GM has sold the brands in Europe since the 1920s, but failed to turn a profit between the two for the past 18 years. The automaker began to see a turnaround last year but fell behind again after Britain’s vote to leave the European Union caused the pound to steeply drop in value.

"Without Brexit, we would have reached the breakeven goal" to the European leg of the business, GM chairman and chief executive Mary Barra told reporters Monday.

PSA executives say the company has no plans to cut existing jobs, but it plans to invest in research and development. That, they hope, will allow the company to avoid plant closures while redeveloping technology and the design of vehicles.

But turning Opel and Vauxhall around could prove a challenging feat. PSA plans to bring the experience of elevating its own failing brand just a few years ago to the task.

"We're confident that the Opel-Vauxhall turnaround will significantly accelerate with our support," PSA chief executive Carlos Tavares said.

The company narrowly avoided bankruptcy in 2014 after selling 14 percent of its stakes to the French state and the Chinese motor company Dongfeng. Since, PSA has seen profits rise in a two-year turnaround.

But that required Mr. Tavares to cut around 3,000 assembly line jobs in France through voluntary departures, trimming wage costs to 11 percent of revenue, down from 15 percent.

"Tavares wants to create healthy competition between the plants," a person close to the deal told Reuters. "They will be competing for workload."

Analysts say Western Europe’s auto market, which is the third largest in the world following China and the United States, could be nearing a peak, possibly forcing the group to shutter several plants within the next half decade.

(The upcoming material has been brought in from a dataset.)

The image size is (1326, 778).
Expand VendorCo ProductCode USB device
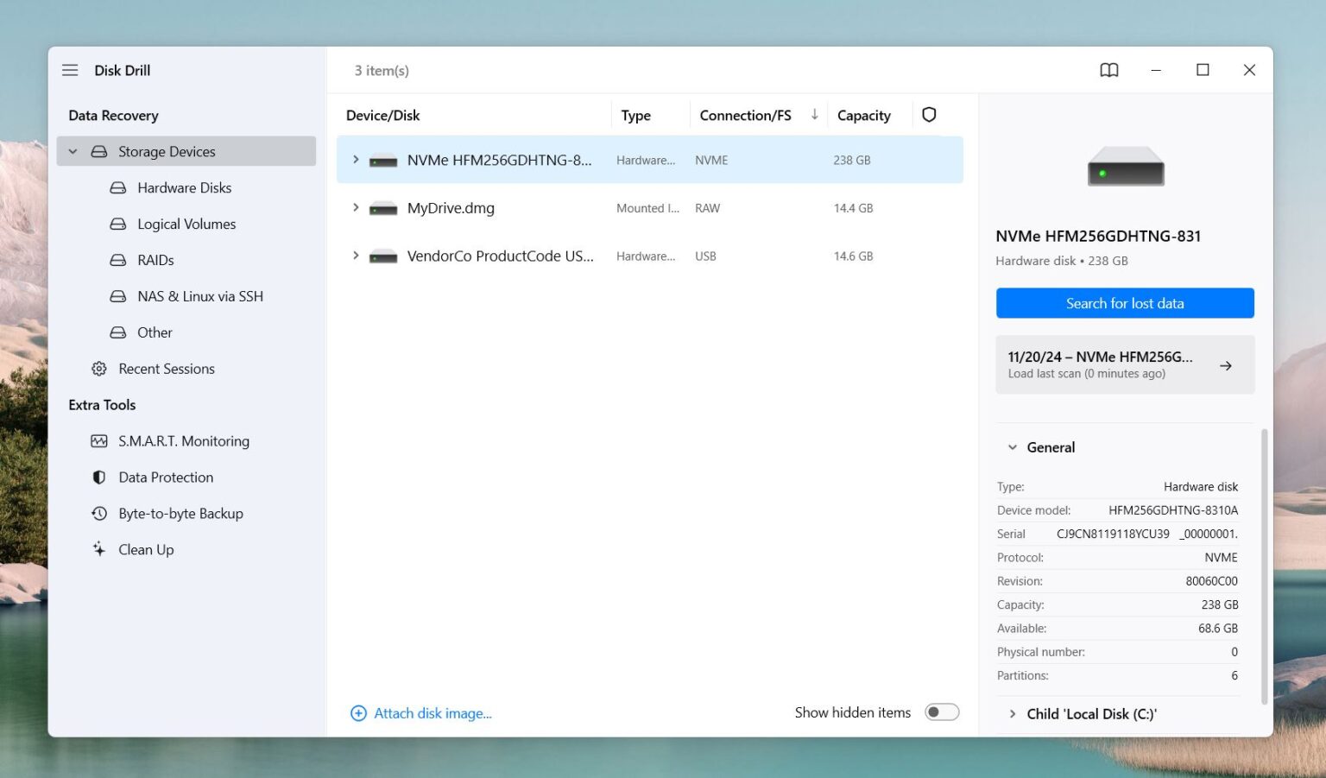point(355,256)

And as Britain moves to leave the European Union, Vauxhall’s two plants in Ellesmere Port and Luton could see additional challenges. The company employs some 4,500 people.

Yet Tavares remains hopeful for Opel’s plants, noting that exports could help to boost profits, as the “Brexit” vote has ushered in some new opportunities.

"The way I look at this is positioning Opel-Vauxhall to be incredibly successful in the future," Ms. Barra said.

This report contains material from Reuters and the Associated Press.